横浜市の2008年度予算案の発表にあたって

2008年1月29日
日本共産党横浜市会議員団
 団 長 大貫 憲夫

 中田宏市長は本日、2008年度横浜市予算案を発表しました。
 一般会計は1兆3,599億円(前年度比2.2%増)です。市税収入は7,354億円と、最近10年では最高となった昨年度を45億円上回っています。
 中田市長は、年頭の記者会見で2008年を「横浜開港150周年へのカウントダウンの年」とし、150周年事業について「市政のステージアップの重要な節目にすべき」と、格段の位置づけをしていました。記念事業に45億円、新市庁舎・関内地区等の整備に33億円、横浜駅周辺大改造に44億円と予算上でも突出させています。その財源に財政調整基金47億円を取り崩すとしています。
 しかし、福祉やくらし、教育などの市民向け施策関連予算は押さえ込み、市民要望のつよい市営住宅の新規建設はゼロ、小児医療無料化年齢の引き上げと少人数学級実施は見送り、敬老パスや市立病院等分べん介助料の値上げなど「受益者」負担を強めています。
 「国際競争力の強化」を名目にして、財界要望にそった高速道路、巨大港湾、羽田国際空港の大型公共事業には、巨費を投入しています。
 市民要望の点では、女性医師の職場環境整備・助産所整備などのお産対策、妊婦健診補助回数券増、南部夜間急病センターの設置、福祉施設職員の処遇改善などありますが、これらは、市民の運動と日本共産党の議会での論戦が行政に反映したものです。

主な特徴は次の通りです。
1)福祉、教育への冷たさは相変わらずです。敬老パスの約3割の負担増、医療・福祉施設上下水道料減免の全廃、市立病院等分べん介助料の値上げ、市立高校授業料の値上げなど目白押しです。
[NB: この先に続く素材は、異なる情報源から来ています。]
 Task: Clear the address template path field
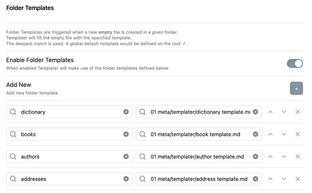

生活保護費は前年度並みの計上だけです。学級運営が困難な低学年学級への非常勤講師は40人増の100人配置はありますが、30人以下学級の実施にむけて検討はしません。
2)公共サービスを民間に開放する民営化路線は留まるところがありません。市立保育所の民間移管、学校給食調理と家庭ごみ収集の民間委託、PFI事業の推進に加え、今年度からは区役所の窓口戸籍電算業務への民間参入を実施します。
3)京浜臨海部・みなとみらい21地区などへの進出企業などに助成金を交付する事業には、2億5千万増の12億円をあてます。 施設等整備費として対前年度比3.2%減の2,214億円を計上。横浜環状道路等整備に68億円、またスーパー中枢港湾関連に94億円、国が負担すべき羽田空港の再拡張事業には19億円無利子貸付です。
  他方「生活密着型」の公共事業は削り、公営住宅整備予算は06年度117億円、07年度94億円が08年度は67億円と激減させ、公園、河川、下水道の各整備事業は、前年度比一割総額72億円もカットです。
4)12億円で地球温暖化対策を推進、確かにメニューは多彩です。浄水場の太陽光発電等の設備費が大半を占めています。CO2排出量の8割を占める企業・公共部門の削減がカギとなっていますが、その成否は企業の自主計画まかせから、規制に踏み切れるかどうかにかかっています。また、緑保全にも力点を置くとしていますが、瀬上の森、池子の森など横浜市が誇る緑の行く末が心配されます。

 このように08年度予算案は、住民の福祉と暮らしを守るという自治体本来の仕事に背をむけた内容となっています。日本共産党横浜市会議員団は、市民のくらしを応援する予算にするために、予算議会では、予算組み替え提案も行い363万市民の切実な要望を実現するために、力を尽くします。